Vines covered much of the gray concrete, but given its location at the top of the hill, Hawkins could see the structure for what it was. “It’s a pillbox.”

“A what?”

“Pillbox. From World War Two. The Japanese must have occupied this island.” Hawkins stepped through the open backside of the concrete octagon. A long, thin opening stretched across the side facing the hill. He looked out and could see patches of the path below. “Anyone advancing up the hillside would have had a hell of a time reaching the top without being cut to pieces by machine gun fire. They probably had a lot of the brush and trees cleared away back then.”

“If this island was occupied during the war,” Joliet said, “why isn’t it on any maps?”

“If the island was never discovered by the U.S., the Japanese stationed here probably just deserted and went home when the war ended.” Hawkins searched the small space for WWII relics, but found nothing. “Looks like they cleaned up shop when they left, too. They didn’t leave a thing behind.”

“Aside from a giant concrete octagon, you mean?”

“Right.” Hawkins turned to a pile of dirt and leaf litter on the side of the room. A splotch of red color next to the debris caught his attention. He knelt down and picked it up. The thick cloth was easily identifiable as a piece of baseball cap. The remnant of a B confirmed Hawkins’s suspicion that it was Kam’s Red Sox cap. That it was ruined was cause for concern—the kid rarely parted from it—but it being here was also the first real evidence that Kam had made it to the island and not drowned in the storm.

“That’s Kam’s hat!” Joliet said, taking the fabric from him.

“Yeah, but why is it—”

A loud squeak made him jump back and Joliet shouted in surprise as a black shape shot across the floor and out the door.

“What… was that?” she asked, catching her breath.

“A rat,” he said. “I think.”

Joliet inched toward the open door, looking for the rodent. “Looks like the Japanese left something else behind, too. Where people go, rats follow.”

“Mmm,” Hawkins said, but he’d only heard half of what she said. He walked back to the window and looked down the hill, scratching his chin.

“What is it?” Joliet asked.

“The rat,” he said.

“You don’t like rats?”

“Rat,” he said. “Singular. Rats tend to live in colonies. Sometimes several hundred in a single colony. And each female in the colony can have sixty young, per year, half of which might be females. Eleven weeks after birth, those females start cranking out young of their own. On an island like this, left to breed for the past seventy years, their population should have expanded until the place was overrun.”

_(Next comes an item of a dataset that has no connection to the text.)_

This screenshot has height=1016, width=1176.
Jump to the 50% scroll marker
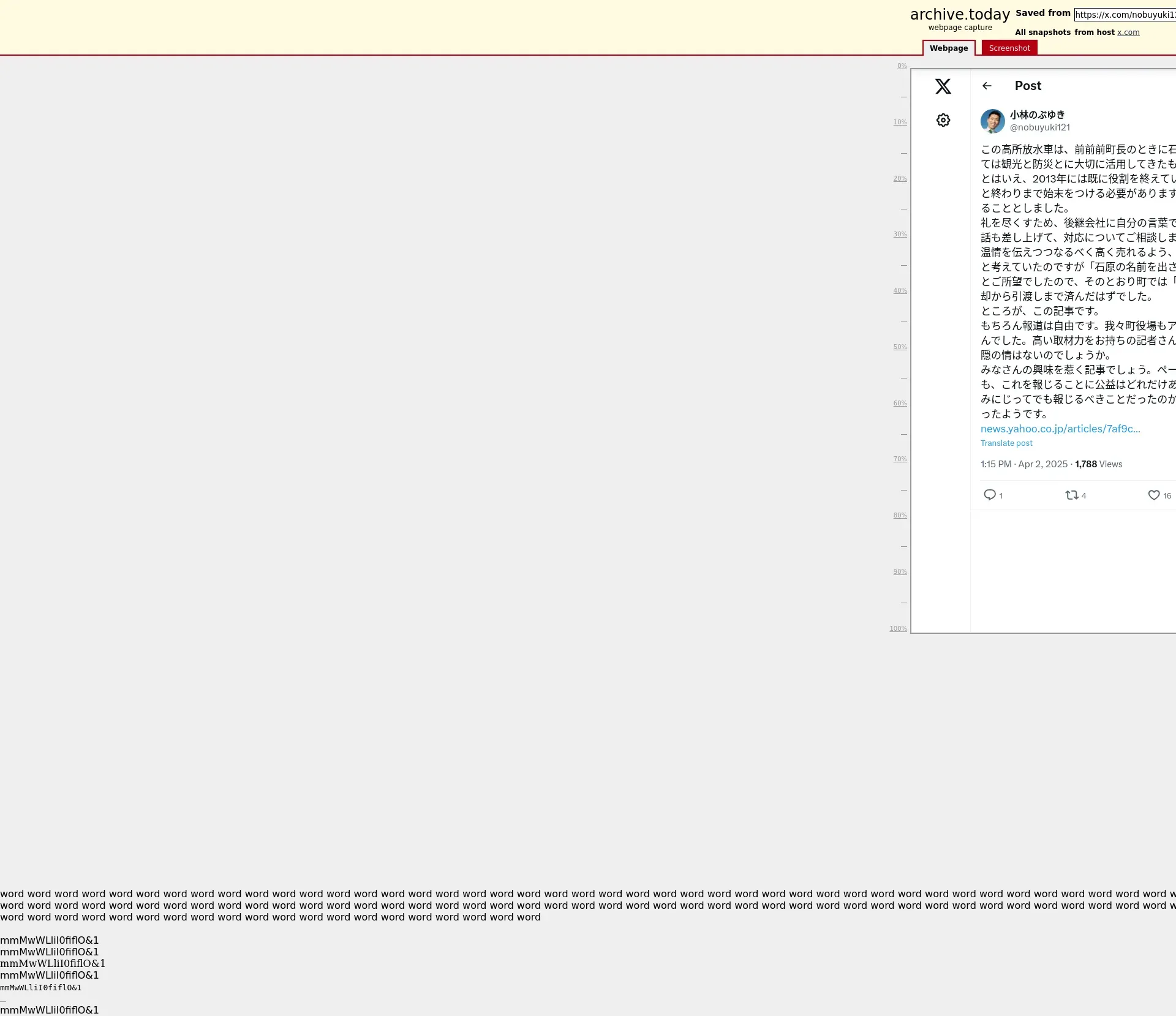point(899,347)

“But it’s not,” Joliet said. “This is the first we’ve seen.”

Hawkins placed his hands on the windowsill, watching the jungle floor below for movement. “And there are plenty of food sources out there. Rats aren’t picky. It’s possible that their population exploded and suffered a massive die-off because of starvation, but that still doesn’t explain the lack of a colony. Rats live just two years. For there to be one rat, there needs to be others, and we run into the colony explosion scenario again, unless…”

“Unless what?”

“Unless something is keeping them in check.”

“What do you mean?”

“There’s a reason Yellowstone is never overrun with rats. They’re there—they’re everywhere—but their population is controlled—” He looked her in the eyes. “By predators. Mountain lions, wolves, foxes, lynxes, bobcats, eagles, hawks, owls, and a variety of other predators keep the rodent and rabbit populations in check.”

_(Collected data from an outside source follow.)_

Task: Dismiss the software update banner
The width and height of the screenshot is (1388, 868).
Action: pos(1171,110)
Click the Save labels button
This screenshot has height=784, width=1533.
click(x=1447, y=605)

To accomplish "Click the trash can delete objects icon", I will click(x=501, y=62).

“So what? The seagulls here have a taste for rat?” Joliet said with a grin.

“No,” he said, “to keep a rat population down to where they’re not scurrying everywhere requires a healthy population of a number of different predators.”

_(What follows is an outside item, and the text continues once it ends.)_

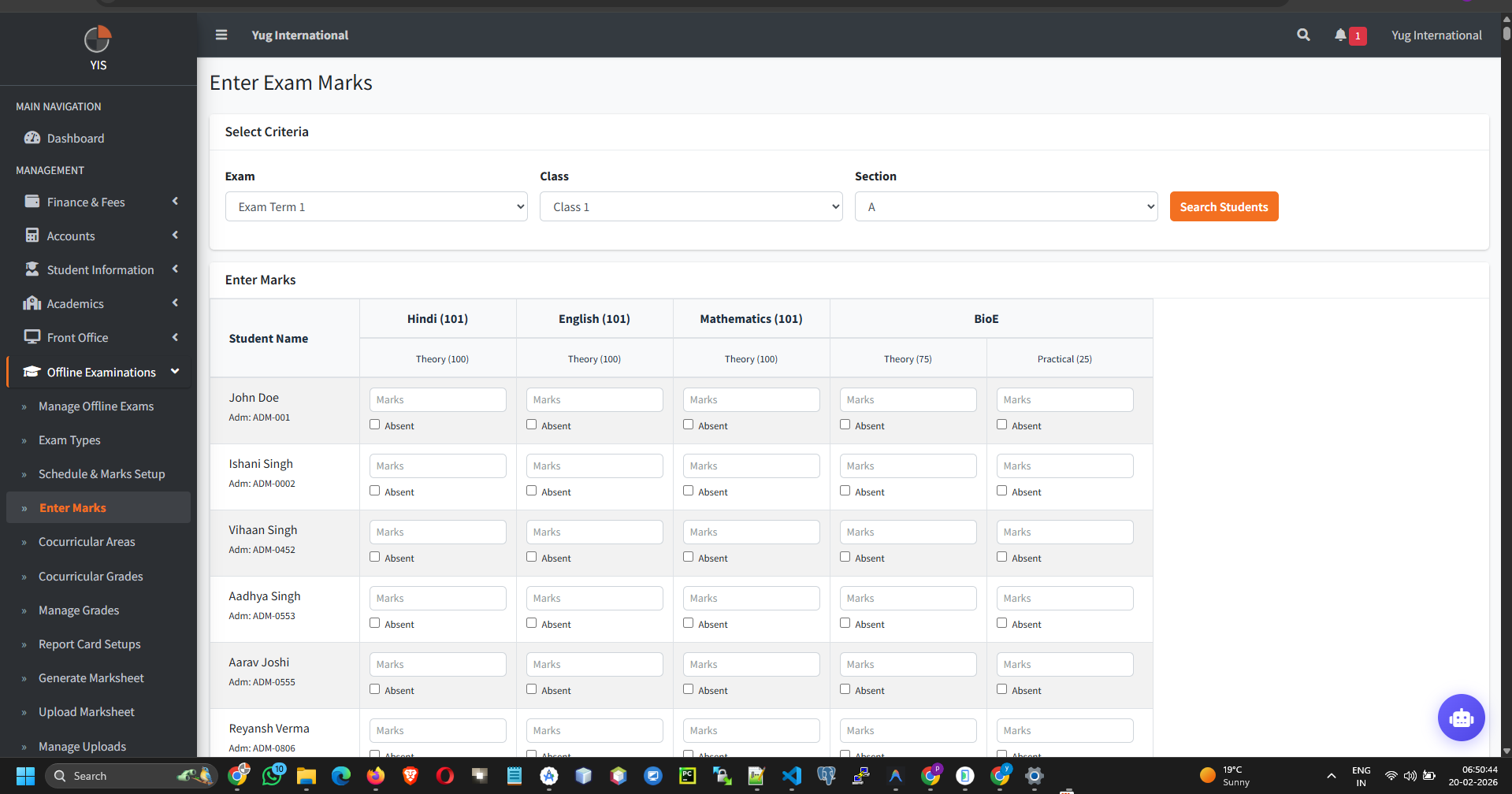Click the Academics sidebar icon
Viewport: 1512px width, 794px height.
(x=32, y=303)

“How do you know there are different predators?”

“If there were only one species of predator, they would face the same overpopulation issue as the rat. They’d be everywhere. Predators are kept in check by competition. Other hunters.”

Joliet’s smile faded. “How come we’re not seeing them then?”

“Because they’re predators,” Hawkins said, eyes still on the hillside below. “They don’t want to be seen.”